Where is that blocked? As stated that is a dhcp discover.. Hey I want an IP!
Where are you blocking that at - pfsense if you enable dhcp auto creates rules to allow for dhcp.. So you can not turn them off - so you don't have dhcp enabled would be the only way that would show up as blocked on pfsense.
As to it being default.. There could be multiple devices using that as default.. Here one example
https://docs.sophos.com/nsg/sophos-firewall/18.0/Help/en-us/webhelp/startup/nsg/sfos/concepts/Interfaces.html
-
@johnpoz said in Firewall blocking unknown/unused IP and port:
@operations said in Firewall blocking unknown/unused IP and port:
0.0.0.0:68 to 255.255.255.255:67 (UDP).
Where is that blocked? As stated that is a dhcp discover.. Hey I want an IP!
Where are you blocking that at - pfsense if you enable dhcp auto creates rules to allow for dhcp.. So you can not turn them off - so you don't have dhcp enabled would be the only way that would show up as blocked on pfsense.
Correct, PFSense is not running as a DHCP server. I am using DHCP relay withing PFSense so that the my DHCP server can act as DHCP server within the vLANs.
(I have a Windows server 2019 domain controller with a DHCP role)"Where are you blocking that at" i am not sure how to answer this question. Could you explain / elaborate what you are asking?
-
where are you seeing it blocked. Pfsense firewall log? If you are running pfsense as relay it would also create the hidden rules.
You sure relay is enabled?
-
@johnpoz said in Firewall blocking unknown/unused IP and port:
where are you seeing it blocked. Pfsense firewall log? If you are running pfsense as relay it would also create the hidden rules.
You sure relay is enabled?
Yes PFSense firewall log (sorry i could have guessed that).
Yes i am 100% sure DHCP relay is turn on. Not on all the vLANs, but the only vLAN without DHCP relay has only got virtual machines with static IP address.
-
What interface are you seeing the block on. If relay is not enabled on that interface - then yes it would be blocked if your using relay.
Maybe you have that is on a different vlan than what you think it should be..

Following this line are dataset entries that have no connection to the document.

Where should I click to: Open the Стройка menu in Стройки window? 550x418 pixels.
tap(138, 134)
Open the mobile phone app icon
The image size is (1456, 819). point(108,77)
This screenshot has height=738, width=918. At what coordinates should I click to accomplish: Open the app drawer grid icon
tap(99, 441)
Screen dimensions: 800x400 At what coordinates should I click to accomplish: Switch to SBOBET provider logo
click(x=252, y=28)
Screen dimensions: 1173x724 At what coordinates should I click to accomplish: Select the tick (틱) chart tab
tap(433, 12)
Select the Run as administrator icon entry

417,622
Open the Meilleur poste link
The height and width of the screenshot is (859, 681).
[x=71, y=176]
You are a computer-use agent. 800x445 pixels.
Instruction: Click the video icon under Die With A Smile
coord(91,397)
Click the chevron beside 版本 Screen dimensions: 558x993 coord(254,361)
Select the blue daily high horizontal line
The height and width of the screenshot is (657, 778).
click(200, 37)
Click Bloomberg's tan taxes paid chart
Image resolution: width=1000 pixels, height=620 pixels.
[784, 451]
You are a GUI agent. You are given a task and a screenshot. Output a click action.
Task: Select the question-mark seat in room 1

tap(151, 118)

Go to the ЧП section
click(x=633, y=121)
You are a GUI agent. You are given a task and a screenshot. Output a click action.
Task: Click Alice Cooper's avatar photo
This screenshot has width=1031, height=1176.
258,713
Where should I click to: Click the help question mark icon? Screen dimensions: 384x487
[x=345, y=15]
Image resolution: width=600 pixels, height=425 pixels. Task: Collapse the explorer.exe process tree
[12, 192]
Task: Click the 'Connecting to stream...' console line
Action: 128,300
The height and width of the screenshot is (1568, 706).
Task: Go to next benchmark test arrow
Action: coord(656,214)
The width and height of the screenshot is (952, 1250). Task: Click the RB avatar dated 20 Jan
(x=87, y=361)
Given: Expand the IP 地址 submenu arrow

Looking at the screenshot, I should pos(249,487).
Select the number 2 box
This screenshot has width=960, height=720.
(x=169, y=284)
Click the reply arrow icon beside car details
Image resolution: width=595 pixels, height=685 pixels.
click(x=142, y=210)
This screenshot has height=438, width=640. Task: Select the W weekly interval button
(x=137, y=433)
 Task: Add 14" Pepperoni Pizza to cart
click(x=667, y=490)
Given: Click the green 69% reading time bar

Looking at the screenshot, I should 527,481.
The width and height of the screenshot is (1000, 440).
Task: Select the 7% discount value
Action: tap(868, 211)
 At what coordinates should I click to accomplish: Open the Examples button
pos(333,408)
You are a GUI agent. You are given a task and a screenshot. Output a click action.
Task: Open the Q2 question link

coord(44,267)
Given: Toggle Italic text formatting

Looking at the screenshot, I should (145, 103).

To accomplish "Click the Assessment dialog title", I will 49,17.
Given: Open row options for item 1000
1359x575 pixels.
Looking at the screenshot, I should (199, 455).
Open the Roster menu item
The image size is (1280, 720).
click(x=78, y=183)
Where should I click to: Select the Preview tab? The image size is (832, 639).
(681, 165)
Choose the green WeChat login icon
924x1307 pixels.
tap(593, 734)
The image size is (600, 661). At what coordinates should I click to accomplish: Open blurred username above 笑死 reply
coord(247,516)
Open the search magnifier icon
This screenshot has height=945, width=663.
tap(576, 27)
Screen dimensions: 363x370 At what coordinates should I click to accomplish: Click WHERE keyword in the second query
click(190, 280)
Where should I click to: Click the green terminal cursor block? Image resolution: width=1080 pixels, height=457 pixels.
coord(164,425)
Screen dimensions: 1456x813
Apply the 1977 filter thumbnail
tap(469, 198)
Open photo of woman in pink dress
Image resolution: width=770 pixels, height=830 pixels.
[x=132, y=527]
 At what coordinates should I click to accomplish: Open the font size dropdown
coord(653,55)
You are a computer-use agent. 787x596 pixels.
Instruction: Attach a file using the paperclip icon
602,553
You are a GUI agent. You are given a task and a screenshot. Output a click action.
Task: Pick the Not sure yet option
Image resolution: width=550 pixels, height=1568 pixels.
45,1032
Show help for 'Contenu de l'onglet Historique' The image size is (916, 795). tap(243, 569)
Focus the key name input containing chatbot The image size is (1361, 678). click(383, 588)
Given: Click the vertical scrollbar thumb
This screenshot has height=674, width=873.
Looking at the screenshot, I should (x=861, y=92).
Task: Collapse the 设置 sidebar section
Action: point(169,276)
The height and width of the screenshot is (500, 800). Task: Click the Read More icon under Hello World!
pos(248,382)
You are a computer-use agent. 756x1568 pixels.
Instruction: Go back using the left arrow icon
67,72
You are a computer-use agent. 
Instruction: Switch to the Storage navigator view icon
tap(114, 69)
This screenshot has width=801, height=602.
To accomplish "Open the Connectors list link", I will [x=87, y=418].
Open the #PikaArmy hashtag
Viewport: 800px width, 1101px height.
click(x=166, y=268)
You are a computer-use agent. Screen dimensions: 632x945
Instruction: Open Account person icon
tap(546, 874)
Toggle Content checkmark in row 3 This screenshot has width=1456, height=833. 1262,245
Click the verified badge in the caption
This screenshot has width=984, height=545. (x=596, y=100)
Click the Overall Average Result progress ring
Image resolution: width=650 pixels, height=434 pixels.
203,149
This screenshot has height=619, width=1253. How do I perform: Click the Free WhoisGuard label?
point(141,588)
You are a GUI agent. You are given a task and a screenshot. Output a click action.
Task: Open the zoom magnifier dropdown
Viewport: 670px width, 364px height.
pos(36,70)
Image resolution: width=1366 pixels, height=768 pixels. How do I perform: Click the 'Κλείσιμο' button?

You need to track down the device via mac address.
-
@johnpoz said in Firewall blocking unknown/unused IP and port:
What interface are you seeing the block on. If relay is not enabled on that interface - then yes it would be blocked if your using relay.
Maybe you have that is on a different vlan than what you think it should be..
You need to track down the device via mac address.
LAN interface, which uses 192.168.100.0/24 (DC is 192.168.100.210 and .211) So no DHCP relay necessary.
-
Ok - but if you don't have relay or dhcp enabled on an interface. There will be no rules for allowing dhcp/relay of dhcp.
So yes if you are logging all default blocks - then you would see discover of dhcp blocked in the log, even if you have some other device on that same network answering dhcp.
It would just be log spam at this point.
You could setup a rule not to log that traffic if you wanted. But if your seeing some 172.16.16.16 address spamming your log via some broadcast on some odd 63xxx port I would track down to see what is spewing that out and figure out why.. Before you just not log it..
Have you found the mac address yet, it really should only take you 1 minute if your seeing the traffic as much as you say you are.